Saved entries
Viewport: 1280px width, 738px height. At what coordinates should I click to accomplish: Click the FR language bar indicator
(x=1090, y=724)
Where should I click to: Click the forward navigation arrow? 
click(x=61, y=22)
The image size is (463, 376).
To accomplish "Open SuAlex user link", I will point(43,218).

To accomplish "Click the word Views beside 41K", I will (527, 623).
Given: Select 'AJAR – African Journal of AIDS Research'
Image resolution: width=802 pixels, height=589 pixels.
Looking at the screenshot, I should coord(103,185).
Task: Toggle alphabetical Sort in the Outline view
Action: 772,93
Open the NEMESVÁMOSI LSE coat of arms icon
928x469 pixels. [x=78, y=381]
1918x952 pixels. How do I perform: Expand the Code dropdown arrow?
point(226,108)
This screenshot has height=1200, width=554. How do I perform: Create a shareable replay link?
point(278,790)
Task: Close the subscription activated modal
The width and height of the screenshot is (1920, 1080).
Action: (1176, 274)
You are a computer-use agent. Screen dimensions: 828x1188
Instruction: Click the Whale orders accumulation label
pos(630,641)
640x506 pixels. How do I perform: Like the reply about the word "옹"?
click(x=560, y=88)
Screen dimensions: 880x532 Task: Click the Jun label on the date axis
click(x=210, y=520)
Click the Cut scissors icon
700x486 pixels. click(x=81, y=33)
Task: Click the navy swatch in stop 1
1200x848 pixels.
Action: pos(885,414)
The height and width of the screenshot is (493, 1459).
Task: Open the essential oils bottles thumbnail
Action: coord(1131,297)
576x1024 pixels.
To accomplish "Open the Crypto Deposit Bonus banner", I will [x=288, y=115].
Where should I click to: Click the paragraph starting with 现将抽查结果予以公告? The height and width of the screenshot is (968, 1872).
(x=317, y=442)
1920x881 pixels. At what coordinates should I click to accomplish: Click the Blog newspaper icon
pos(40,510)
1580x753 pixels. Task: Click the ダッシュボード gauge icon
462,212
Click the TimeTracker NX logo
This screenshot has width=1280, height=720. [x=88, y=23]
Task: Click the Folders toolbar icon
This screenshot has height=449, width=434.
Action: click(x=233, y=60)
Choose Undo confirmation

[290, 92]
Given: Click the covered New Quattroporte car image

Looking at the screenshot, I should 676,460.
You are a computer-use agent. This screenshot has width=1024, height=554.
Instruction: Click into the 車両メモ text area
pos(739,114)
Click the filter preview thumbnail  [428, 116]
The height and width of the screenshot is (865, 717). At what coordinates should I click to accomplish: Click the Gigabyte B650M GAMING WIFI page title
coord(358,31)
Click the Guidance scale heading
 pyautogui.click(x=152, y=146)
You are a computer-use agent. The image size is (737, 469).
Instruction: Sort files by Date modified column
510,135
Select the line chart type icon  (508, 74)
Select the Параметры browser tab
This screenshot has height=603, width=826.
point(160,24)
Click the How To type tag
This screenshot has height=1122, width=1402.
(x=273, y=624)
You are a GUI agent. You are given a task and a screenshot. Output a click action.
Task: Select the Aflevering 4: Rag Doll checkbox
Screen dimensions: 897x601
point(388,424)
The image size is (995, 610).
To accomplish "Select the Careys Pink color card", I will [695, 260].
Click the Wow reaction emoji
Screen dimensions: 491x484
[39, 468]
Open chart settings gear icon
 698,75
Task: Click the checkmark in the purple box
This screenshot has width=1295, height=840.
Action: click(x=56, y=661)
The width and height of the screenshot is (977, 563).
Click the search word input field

> WORK TASK:
Give each entry again, spelled exactly as shown.

> SOLVED EXERCISE:
Viewport: 1280px width, 738px height. At what coordinates should I click to accomplish: Click the FR language bar indicator
(x=1090, y=724)
Where should I click to: Click the forward navigation arrow? 
click(x=61, y=22)
The image size is (463, 376).
To accomplish "Open SuAlex user link", I will point(43,218).

To accomplish "Click the word Views beside 41K", I will (527, 623).
Given: Select 'AJAR – African Journal of AIDS Research'
Image resolution: width=802 pixels, height=589 pixels.
Looking at the screenshot, I should coord(103,185).
Task: Toggle alphabetical Sort in the Outline view
Action: 772,93
Open the NEMESVÁMOSI LSE coat of arms icon
928x469 pixels. [x=78, y=381]
1918x952 pixels. How do I perform: Expand the Code dropdown arrow?
point(226,108)
This screenshot has height=1200, width=554. How do I perform: Create a shareable replay link?
point(278,790)
Task: Close the subscription activated modal
The width and height of the screenshot is (1920, 1080).
Action: (1176, 274)
You are a computer-use agent. Screen dimensions: 828x1188
Instruction: Click the Whale orders accumulation label
pos(630,641)
640x506 pixels. How do I perform: Like the reply about the word "옹"?
click(x=560, y=88)
Screen dimensions: 880x532 Task: Click the Jun label on the date axis
click(x=210, y=520)
Click the Cut scissors icon
700x486 pixels. click(x=81, y=33)
Task: Click the navy swatch in stop 1
1200x848 pixels.
Action: pos(885,414)
The height and width of the screenshot is (493, 1459).
Task: Open the essential oils bottles thumbnail
Action: coord(1131,297)
576x1024 pixels.
To accomplish "Open the Crypto Deposit Bonus banner", I will [x=288, y=115].
Where should I click to: Click the paragraph starting with 现将抽查结果予以公告? The height and width of the screenshot is (968, 1872).
(x=317, y=442)
1920x881 pixels. At what coordinates should I click to accomplish: Click the Blog newspaper icon
pos(40,510)
1580x753 pixels. Task: Click the ダッシュボード gauge icon
462,212
Click the TimeTracker NX logo
This screenshot has width=1280, height=720. [x=88, y=23]
Task: Click the Folders toolbar icon
This screenshot has height=449, width=434.
Action: click(x=233, y=60)
Choose Undo confirmation

[290, 92]
Given: Click the covered New Quattroporte car image

Looking at the screenshot, I should 676,460.
You are a computer-use agent. This screenshot has width=1024, height=554.
Instruction: Click into the 車両メモ text area
pos(739,114)
Click the filter preview thumbnail  [428, 116]
The height and width of the screenshot is (865, 717). At what coordinates should I click to accomplish: Click the Gigabyte B650M GAMING WIFI page title
coord(358,31)
Click the Guidance scale heading
 pyautogui.click(x=152, y=146)
You are a computer-use agent. The image size is (737, 469).
Instruction: Sort files by Date modified column
510,135
Select the line chart type icon  (508, 74)
Select the Параметры browser tab
This screenshot has height=603, width=826.
point(160,24)
Click the How To type tag
This screenshot has height=1122, width=1402.
(x=273, y=624)
You are a GUI agent. You are given a task and a screenshot. Output a click action.
Task: Select the Aflevering 4: Rag Doll checkbox
Screen dimensions: 897x601
point(388,424)
The image size is (995, 610).
To accomplish "Select the Careys Pink color card", I will [695, 260].
Click the Wow reaction emoji
Screen dimensions: 491x484
[39, 468]
Open chart settings gear icon
 698,75
Task: Click the checkmark in the purple box
This screenshot has width=1295, height=840.
Action: click(x=56, y=661)
The width and height of the screenshot is (977, 563).
Click the search word input field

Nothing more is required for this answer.